A former Laurel Middle School assistant principal was stripped of her educator's licenses by the Montana Board of Public Instruction in July after sending “partially nude” pictures to a former student who was still a minor during the 2016-17 school year. The pictures later surfaced “at the school.”
Sarah Sheldon had her teaching and administrative licenses suspended for three years, and she will need a recommendation from a professional counselor if she reapplies for education licensure. Before it was suspended, her license was set to expire in 2020; it will have expired once the suspension is lifted.
According to a presentation from Office of Public Instruction Educator Licensure Program Manager Kristine Thatcher, Laurel’s superintendent Linda Filpula notified the Office of Public Instruction about the misuse of technology involving a former district student on Dec. 8. Sheldon was placed on leave Dec. 1 and resigned the next day.
"There are always two sides to every story and extenuating circumstances, as well," Sheldon said Thursday. "I have chosen not to defend myself in order to protect my family. Please understand that, and respect us going forward."
In December, Sheldon acknowledged “very poor judgement” during a conference call with state officials in which she described the situation, but “she had no desire to surrender her license,” Thatcher said. An initial agreement to suspend her license was reached but rejected by the board in January.
Thatcher said Sheldon accepted a Facebook friend request from the student in September, realizing that it was a former student from about five years ago. The student, who was 17 at the time, began “flirtatious” communication that lasted several weeks. When Sheldon was “home alone, during one evening, drinking,” the student requested pictures of Sheldon.
They exchanged cellphone numbers and she sent “partially nude photos,” Thatcher said.
The next day, Sheldon realized what had happened and tried to contact the student. He didn’t respond, and their correspondence ceased. The student had previously dropped out of school, OPI officials said at a January meeting.
About 10 weeks later the photos surfaced through a “third party,” Thatcher said. Sheldon hadn’t reported the messages to Laurel school officials.
No in-person meetings between Sheldon and the student occurred to the knowledge of OPI officials.
OPI “occasionally” reports incidents to law enforcement or Child Protective Services “depending on the allegations,” OPI attorney Kyle Moen said. It’s the board’s responsibility to rule on issues like suspension or revocation of educators’ licenses.
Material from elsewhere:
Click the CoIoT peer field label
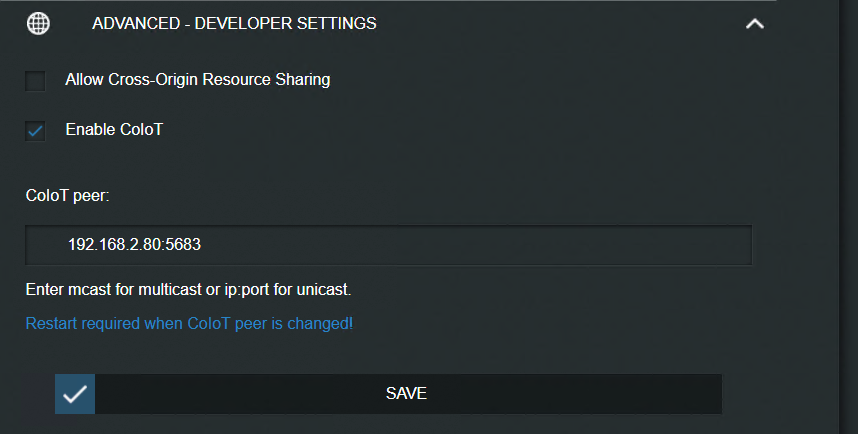This screenshot has height=434, width=858. click(67, 196)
“It is with a heavy heart that we have to even bring these things before us, but it’s the right thing to do,” said board chairwoman Shannon Carroll.
When contacted about the case on Wednesday, Filpula declined commenting further.
The board previously considered Sheldon’s case in January, rejecting an agreement at the time. That agreement only included Sheldon’s administrative license, not her teaching license, something that Thatcher called an “oversight.”
The case was presented in a speedy manner that didn’t follow the usual process, though board attorney Rob Stutz said he believed it was sufficient.
“The board has flexibility in this case,” he said.
The board decided to investigate further and conduct a more formal hearing, which occurred at its July 13 meeting. Board members also wanted to consider more severe penalties, including revocation.
The initial agreement was reached under then-Superintendent of Public Instruction Denise Juneau but signed by Kyle Moen, the attorney for current Superintendent Elsie Arntzen. In January, Arntzen said she would move for an emergency suspension at the board’s request while they considered the case.